## EXTRACT PROVIDED:
********
Skip to content

market-trends-agent: add code-based evaluators + observability wiring#1413

Merged
BharathiSrini merged 4 commits intoawslabs:mainfrom
harniva14:update-market-trends-code-evaluators
Apr 30, 2026
Merged

market-trends-agent: add code-based evaluators + observability wiring#1413
BharathiSrini merged 4 commits intoawslabs:mainfrom
harniva14:update-market-trends-code-evaluators

Conversation

@harniva14
Copy link
Copy Markdown
Contributor

Summary

Adds 5 custom code-based evaluators to the Market Trends Agent sample, along with end-to-end deploy / invoke / results tooling, and updates the agent itself to emit the telemetry required for evaluation.

Tested end-to-end in us-west-2 with all 5 evaluators firing correctly and zero Lambda errors across two full traffic rounds.

What changed

New — custom code-based evaluators (evaluators/)

Evaluator Level What it checks
mt_schema_validator TRACE Tool outputs conform to expected structure (ticker+price, multi-headline news)
mt_stock_price_drift TRACE Prices quoted by the agent are within 2% of live Yahoo Finance reference
mt_pii_regex TRACE No SSN / credit-card (Luhn-validated) / IBAN / US phone / email in agent output
mt_pii_comprehend SESSION Amazon Comprehend PII scan; flags high-risk types and benign PII overuse
mt_workflow_contract_gsr SESSION Agent satisfied required tool-call contract groups (profile + market data)

Ships with:

  • evaluators/scripts/deploy.py — idempotent end-to-end deploy (IAM roles, Lambdas, evaluator registration, online eval config)
********
## RECORD LIST:
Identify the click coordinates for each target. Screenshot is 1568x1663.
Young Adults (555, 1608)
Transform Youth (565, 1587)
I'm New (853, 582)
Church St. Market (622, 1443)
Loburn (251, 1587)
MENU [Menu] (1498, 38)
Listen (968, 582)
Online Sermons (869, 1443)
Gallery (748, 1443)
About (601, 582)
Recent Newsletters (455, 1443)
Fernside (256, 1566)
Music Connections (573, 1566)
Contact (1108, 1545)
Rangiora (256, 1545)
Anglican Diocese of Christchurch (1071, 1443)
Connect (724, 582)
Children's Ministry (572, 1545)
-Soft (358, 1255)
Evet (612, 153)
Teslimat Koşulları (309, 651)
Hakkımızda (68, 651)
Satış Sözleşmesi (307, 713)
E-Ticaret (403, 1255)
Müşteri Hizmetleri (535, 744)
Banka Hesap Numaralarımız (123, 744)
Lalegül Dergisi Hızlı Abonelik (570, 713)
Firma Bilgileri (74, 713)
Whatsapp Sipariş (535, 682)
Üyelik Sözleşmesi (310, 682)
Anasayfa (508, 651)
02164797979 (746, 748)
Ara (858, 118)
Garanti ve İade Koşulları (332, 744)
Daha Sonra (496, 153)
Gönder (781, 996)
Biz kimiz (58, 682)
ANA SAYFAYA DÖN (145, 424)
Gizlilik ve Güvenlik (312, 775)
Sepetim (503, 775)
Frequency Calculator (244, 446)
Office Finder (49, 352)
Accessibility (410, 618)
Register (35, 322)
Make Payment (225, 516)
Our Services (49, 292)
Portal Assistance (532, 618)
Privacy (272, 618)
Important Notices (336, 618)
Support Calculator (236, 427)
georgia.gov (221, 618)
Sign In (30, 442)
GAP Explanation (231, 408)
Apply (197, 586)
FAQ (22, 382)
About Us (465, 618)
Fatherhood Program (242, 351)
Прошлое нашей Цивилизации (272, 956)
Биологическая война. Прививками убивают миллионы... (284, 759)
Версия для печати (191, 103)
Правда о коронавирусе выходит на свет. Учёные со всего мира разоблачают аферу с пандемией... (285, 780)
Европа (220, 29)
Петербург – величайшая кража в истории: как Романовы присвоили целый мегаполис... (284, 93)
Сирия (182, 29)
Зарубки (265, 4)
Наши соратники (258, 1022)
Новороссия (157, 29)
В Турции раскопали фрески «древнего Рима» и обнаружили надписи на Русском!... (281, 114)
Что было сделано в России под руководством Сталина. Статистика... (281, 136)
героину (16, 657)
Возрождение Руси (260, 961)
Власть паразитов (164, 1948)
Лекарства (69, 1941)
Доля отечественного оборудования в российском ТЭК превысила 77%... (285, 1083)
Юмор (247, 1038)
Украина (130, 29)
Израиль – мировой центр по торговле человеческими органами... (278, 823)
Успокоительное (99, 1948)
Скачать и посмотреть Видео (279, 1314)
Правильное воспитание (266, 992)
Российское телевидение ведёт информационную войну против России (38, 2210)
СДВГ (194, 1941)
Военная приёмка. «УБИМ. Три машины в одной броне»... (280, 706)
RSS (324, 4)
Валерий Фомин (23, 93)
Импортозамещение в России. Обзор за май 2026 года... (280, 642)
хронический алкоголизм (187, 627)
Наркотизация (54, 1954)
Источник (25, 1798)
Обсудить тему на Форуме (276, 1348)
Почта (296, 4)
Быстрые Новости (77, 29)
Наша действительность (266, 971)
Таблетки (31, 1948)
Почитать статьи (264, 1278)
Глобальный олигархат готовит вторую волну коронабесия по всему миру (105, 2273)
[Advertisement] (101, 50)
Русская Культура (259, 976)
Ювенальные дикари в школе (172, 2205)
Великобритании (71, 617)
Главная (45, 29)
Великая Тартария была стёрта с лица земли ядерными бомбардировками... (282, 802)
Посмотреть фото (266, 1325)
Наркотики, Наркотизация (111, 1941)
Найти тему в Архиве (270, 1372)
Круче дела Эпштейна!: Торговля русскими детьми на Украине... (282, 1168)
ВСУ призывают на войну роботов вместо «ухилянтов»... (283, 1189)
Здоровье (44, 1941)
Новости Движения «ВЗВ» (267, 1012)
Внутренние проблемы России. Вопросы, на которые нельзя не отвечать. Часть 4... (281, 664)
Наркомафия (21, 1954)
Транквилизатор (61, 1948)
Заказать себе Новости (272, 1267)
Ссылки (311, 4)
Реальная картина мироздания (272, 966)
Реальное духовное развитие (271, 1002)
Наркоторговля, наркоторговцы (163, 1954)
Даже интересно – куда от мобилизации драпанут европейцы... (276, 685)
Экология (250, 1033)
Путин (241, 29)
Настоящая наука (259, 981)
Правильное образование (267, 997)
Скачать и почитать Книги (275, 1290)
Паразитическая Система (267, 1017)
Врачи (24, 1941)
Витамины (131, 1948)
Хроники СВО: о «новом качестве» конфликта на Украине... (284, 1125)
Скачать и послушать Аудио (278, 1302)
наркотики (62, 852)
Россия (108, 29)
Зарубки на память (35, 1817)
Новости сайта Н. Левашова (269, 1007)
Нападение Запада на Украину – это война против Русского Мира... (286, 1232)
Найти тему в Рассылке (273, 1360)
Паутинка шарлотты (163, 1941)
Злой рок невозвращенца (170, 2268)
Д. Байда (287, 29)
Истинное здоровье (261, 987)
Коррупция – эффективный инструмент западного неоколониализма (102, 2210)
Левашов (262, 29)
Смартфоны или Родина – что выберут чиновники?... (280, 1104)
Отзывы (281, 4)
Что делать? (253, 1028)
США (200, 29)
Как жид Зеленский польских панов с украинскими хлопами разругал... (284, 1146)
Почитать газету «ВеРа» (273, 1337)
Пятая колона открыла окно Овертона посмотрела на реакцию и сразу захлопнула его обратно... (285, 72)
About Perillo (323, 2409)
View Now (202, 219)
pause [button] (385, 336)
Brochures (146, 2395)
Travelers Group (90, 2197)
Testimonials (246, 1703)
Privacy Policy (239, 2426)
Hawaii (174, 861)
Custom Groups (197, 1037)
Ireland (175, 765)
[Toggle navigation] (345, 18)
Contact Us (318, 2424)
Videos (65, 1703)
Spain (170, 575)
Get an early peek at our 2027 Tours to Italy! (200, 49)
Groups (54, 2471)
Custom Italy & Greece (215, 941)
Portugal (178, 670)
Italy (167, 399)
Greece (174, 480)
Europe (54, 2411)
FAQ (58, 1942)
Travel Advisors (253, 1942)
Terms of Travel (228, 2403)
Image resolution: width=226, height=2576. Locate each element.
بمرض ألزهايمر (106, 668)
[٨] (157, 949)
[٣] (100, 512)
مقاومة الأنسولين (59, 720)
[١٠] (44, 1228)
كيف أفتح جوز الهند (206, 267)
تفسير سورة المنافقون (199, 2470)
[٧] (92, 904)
********
## REQUIREMENTS:
(1) Based on the pull request page, what are the answers to these?
(a) Which AWS region was the change tested in?
(b) Which evaluator checks that quoted prices fall within 2% of a live Yahoo Finance reference?
(c) How many commits were merged?
(2) Pick up the pull request description for the market-trends-agent evaluators after its last line and write what follows.

## RESULTS OF THE TASKS:
(1)
(a) us-west-2
(b) mt_stock_price_drift
(c) 4

(2)
  • evaluators/scripts/invoke.py — 4 built-in traffic scenarios (broker intro, returning broker, PII bait, anonymous chitchat)
  • evaluators/scripts/results.py — CloudWatch eval-results viewer
  • evaluators/iam/ — trust + permissions policy templates

Agent updates

  • LangchainInstrumentor registered in market_trends_agent.py so gen_ai.tool.* spans flow to aws/spans where evaluators can read them.
  • deploy.py rewritten to use bedrock-agentcore-control boto3 client + CodeBuild directly — no dependency on bedrock-agentcore-starter-toolkit. Matches the post-GA (2026-03-31) deployment path for code-based evaluators.
  • pyproject.toml — pins boto3 >= 1.42.0 (required for list_evaluators / create_evaluator / create_online_evaluation_config); adds opentelemetry-instrumentation-langchain with wrapt<1.16.0 to avoid a known instrumentation TypeError.
  • Hardcoded "us-east-1" in test_agent.py, test_broker_card.py, tools/browser_tool.py, tools/broker_card_tools.py replaced with os.getenv("AWS_REGION", "us-east-1").

Docs

  • README: new Evaluating Your Agent with Custom Code-Based Evaluators section (how they work, IAM requirements, deploy/test/view-results flow, AgentCore CLI usage, cleanup ordering).
  • README: troubleshooting updates (CodeBuild bootstrap, image-tag retag, memory-delete latency, eval result latency).
  • README: IAM section split into agent role vs evaluator Lambda role.
  • CHANGELOG.md added.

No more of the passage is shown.